### MATERIAL PROVIDED
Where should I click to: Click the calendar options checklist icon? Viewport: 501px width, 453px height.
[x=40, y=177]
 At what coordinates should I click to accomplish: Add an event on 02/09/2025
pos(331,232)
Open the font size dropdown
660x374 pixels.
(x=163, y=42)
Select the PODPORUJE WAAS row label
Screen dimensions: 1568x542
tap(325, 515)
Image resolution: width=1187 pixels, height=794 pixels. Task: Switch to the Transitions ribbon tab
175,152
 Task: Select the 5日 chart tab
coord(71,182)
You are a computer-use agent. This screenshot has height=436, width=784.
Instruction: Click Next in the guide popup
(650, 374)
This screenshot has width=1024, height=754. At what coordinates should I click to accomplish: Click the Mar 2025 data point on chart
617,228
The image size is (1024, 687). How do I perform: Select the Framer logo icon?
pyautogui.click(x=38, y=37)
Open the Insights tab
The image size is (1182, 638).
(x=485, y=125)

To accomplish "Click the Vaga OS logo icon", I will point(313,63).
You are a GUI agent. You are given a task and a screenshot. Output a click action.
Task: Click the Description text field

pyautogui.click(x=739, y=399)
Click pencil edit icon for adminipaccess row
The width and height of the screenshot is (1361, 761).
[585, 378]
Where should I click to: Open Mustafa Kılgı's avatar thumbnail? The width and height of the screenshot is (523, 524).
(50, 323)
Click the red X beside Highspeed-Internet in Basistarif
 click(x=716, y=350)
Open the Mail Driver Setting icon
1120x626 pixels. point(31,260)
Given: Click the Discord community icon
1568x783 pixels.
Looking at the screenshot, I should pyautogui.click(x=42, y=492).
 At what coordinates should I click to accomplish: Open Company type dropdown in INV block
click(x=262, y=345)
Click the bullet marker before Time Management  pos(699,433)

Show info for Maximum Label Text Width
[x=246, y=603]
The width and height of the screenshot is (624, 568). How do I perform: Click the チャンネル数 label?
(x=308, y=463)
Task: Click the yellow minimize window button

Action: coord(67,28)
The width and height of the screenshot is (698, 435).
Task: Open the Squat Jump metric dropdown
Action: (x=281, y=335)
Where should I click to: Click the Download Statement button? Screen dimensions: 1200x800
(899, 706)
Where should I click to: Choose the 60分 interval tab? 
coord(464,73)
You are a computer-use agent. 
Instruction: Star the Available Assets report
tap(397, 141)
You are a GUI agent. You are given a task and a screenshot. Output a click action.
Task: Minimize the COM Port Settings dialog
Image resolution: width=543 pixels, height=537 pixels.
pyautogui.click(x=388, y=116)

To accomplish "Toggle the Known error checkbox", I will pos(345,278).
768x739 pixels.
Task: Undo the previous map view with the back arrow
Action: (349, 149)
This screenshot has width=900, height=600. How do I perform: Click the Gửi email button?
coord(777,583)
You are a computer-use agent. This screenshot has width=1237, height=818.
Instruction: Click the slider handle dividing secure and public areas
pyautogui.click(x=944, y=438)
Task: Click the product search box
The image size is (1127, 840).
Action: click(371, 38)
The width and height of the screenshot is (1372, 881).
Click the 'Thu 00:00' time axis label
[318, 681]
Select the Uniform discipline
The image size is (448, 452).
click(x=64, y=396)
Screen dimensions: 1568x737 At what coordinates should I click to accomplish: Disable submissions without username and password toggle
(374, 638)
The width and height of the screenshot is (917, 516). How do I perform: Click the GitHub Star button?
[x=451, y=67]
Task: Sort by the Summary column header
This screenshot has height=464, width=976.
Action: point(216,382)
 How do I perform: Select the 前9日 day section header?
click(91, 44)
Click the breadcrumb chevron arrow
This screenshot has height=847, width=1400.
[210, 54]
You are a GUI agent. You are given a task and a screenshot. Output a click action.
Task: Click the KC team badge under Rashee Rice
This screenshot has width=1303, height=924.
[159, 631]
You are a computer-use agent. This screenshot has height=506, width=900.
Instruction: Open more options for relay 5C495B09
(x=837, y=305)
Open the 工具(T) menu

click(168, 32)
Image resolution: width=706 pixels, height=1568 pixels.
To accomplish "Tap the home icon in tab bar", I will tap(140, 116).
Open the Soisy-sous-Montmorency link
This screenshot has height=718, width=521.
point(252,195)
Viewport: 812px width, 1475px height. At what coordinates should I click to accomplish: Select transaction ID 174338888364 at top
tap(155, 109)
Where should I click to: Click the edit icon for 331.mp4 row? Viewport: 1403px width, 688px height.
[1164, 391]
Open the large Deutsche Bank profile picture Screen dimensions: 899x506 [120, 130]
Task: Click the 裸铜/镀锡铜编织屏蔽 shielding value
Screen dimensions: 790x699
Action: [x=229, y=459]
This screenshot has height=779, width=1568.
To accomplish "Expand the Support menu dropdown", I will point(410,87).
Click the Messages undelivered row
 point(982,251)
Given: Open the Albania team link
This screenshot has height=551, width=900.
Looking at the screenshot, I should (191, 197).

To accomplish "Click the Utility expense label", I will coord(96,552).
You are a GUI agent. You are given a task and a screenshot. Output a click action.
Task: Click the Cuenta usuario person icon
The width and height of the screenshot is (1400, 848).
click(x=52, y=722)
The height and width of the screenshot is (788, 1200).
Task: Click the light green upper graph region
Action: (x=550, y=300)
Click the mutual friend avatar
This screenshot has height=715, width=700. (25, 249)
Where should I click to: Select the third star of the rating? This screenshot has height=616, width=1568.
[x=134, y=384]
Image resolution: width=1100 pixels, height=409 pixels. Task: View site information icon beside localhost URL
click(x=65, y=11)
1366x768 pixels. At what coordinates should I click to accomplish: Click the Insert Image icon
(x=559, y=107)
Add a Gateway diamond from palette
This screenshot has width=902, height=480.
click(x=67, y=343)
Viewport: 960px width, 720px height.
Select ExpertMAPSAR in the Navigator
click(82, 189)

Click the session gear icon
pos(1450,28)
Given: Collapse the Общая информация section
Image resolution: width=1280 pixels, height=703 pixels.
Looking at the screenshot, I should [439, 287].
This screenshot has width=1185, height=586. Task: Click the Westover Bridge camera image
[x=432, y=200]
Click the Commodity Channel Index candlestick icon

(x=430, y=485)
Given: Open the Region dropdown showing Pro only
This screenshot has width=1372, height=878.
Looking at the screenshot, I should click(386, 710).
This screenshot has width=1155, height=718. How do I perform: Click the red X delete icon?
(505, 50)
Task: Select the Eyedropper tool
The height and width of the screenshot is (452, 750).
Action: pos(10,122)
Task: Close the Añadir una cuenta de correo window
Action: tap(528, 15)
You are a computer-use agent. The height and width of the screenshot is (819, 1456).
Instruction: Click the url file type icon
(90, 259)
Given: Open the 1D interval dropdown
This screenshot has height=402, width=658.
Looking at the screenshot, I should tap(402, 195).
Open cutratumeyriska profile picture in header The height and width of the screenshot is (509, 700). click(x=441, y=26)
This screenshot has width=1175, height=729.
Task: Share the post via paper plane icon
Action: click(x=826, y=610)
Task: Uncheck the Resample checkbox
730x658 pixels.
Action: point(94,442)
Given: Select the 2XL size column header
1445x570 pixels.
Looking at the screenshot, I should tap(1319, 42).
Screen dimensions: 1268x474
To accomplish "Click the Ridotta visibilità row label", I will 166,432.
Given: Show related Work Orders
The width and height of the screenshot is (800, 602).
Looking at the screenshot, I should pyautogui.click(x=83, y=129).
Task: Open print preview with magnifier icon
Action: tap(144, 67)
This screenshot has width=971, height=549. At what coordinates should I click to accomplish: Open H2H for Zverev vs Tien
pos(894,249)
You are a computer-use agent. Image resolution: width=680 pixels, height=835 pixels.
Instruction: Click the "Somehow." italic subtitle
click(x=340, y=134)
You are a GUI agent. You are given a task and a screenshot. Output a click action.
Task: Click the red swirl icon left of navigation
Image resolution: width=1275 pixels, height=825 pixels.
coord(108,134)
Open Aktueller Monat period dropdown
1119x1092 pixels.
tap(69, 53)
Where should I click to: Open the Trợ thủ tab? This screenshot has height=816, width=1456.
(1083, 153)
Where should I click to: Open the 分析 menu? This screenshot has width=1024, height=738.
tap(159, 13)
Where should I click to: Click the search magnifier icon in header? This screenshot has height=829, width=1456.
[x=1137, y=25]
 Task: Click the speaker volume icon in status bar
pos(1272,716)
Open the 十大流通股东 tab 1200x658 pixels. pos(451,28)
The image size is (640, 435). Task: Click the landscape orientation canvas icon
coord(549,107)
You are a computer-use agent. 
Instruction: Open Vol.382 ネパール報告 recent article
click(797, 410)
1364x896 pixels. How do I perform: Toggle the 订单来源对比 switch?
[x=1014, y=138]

### TASK TO COMPLETE
Output, unchanged, only the lines from the one that holds "Open Aktueller Monat period dropdown" through the last line of the material above.

### EXERCISE SOLUTION
Open Aktueller Monat period dropdown
1119x1092 pixels.
tap(69, 53)
Where should I click to: Open the Trợ thủ tab? This screenshot has height=816, width=1456.
(1083, 153)
Where should I click to: Open the 分析 menu? This screenshot has width=1024, height=738.
tap(159, 13)
Where should I click to: Click the search magnifier icon in header? This screenshot has height=829, width=1456.
[x=1137, y=25]
 Task: Click the speaker volume icon in status bar
pos(1272,716)
Open the 十大流通股东 tab 1200x658 pixels. pos(451,28)
The image size is (640, 435). Task: Click the landscape orientation canvas icon
coord(549,107)
You are a computer-use agent. 
Instruction: Open Vol.382 ネパール報告 recent article
click(797, 410)
1364x896 pixels. How do I perform: Toggle the 订单来源对比 switch?
[x=1014, y=138]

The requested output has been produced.